Our thoughts ring sad as bells that toll,
Not knowing beyond this blind world's girth
What things are writ in heaven's full scroll.
Our fruitfulness is there but dearth,
And all things held in time's control
Seem there, perchance, ill dreams, not worth
A little soul.
The little feet that never trod
Earth, never strayed in field or street,
What hand leads upward back to God
The little feet?
A rose in June's most honied heat,
When life makes keen the kindling sod,
Was not so soft and warm and sweet.
Their pilgrimage's period
A few swift moons have seen complete
Since mother's hands first clasped and shod
The little feet.
The little hands that never sought
Earth's prizes, worthless all as sands,
What gift has death, God's servant, brought
The little hands?
We ask: but love's self silent stands,
Love, that lends eyes and wings to thought
To search where death's dim heaven expands.

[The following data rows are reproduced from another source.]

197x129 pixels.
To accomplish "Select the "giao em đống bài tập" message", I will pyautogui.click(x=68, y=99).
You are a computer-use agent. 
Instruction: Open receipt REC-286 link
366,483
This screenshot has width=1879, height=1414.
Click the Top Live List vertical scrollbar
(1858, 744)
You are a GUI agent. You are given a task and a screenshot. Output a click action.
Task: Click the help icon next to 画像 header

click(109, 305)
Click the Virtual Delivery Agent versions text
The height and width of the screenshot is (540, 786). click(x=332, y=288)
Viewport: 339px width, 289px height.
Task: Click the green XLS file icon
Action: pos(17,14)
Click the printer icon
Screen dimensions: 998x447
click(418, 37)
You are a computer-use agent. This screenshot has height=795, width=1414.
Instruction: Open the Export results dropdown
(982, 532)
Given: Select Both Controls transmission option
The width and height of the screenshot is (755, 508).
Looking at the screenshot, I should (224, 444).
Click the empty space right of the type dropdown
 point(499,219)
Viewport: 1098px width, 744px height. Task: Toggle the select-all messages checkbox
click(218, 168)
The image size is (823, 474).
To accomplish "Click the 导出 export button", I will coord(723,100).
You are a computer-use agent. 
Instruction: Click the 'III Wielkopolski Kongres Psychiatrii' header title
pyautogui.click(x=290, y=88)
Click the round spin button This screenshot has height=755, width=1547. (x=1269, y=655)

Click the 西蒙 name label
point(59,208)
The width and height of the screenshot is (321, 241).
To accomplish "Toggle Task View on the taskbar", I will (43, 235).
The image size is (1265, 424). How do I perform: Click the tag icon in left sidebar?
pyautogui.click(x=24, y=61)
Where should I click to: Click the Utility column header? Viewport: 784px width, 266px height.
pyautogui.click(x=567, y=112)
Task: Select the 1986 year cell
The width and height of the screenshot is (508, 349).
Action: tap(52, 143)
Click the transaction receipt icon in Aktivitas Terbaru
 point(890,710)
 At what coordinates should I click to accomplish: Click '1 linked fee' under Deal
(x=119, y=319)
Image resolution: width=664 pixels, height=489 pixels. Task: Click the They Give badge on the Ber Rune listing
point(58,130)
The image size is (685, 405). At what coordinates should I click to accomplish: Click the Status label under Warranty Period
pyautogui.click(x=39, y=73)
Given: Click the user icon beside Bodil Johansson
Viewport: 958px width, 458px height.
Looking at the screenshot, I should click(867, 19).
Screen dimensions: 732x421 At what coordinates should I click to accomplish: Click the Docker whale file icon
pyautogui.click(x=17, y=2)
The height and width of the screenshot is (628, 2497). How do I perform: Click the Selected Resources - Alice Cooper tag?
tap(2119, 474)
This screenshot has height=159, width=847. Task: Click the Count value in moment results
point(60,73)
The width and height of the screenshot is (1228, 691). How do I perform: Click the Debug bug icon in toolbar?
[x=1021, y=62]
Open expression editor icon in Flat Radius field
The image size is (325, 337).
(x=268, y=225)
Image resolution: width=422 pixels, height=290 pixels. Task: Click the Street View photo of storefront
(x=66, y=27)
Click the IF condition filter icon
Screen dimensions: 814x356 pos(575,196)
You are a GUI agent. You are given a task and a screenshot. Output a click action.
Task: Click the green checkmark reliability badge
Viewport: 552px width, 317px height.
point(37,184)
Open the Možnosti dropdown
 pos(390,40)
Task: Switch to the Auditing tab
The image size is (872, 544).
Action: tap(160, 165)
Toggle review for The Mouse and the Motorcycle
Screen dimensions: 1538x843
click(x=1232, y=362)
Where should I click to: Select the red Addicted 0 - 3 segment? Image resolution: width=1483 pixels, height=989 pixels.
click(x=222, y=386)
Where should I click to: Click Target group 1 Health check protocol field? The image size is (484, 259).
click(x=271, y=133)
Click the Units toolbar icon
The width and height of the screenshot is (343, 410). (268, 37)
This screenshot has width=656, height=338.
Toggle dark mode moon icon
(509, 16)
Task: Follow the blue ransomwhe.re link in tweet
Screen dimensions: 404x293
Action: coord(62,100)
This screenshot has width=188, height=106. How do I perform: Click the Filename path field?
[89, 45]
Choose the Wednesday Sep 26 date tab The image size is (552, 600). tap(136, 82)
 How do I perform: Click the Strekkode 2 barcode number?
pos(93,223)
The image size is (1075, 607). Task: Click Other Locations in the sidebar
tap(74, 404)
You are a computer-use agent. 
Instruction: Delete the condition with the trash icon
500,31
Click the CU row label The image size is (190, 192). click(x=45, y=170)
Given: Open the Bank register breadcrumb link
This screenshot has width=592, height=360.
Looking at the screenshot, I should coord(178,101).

Ere this, perchance, though love know nought,
Flowers fill them, grown in lovelier lands,
Where hands of guiding angels caught
The little hands.
The little eyes that never knew
Light other than of dawning skies,
What new life now lights up anew
The little eyes?
Who knows but on their sleep may rise
Such light as never heaven let through
To lighten earth from Paradise?
No storm, we know, may change the blue
Soft heaven that haply death descries
No tears, like these in ours, bedew
The little eyes.
Was life so strange, so sad the sky,
So strait the wide world's range,
He would not stay to wonder why
Was life so strange?
Was earth's fair house a joyless grange
Beside that house on high
Whence Time that bore him failed to estrange?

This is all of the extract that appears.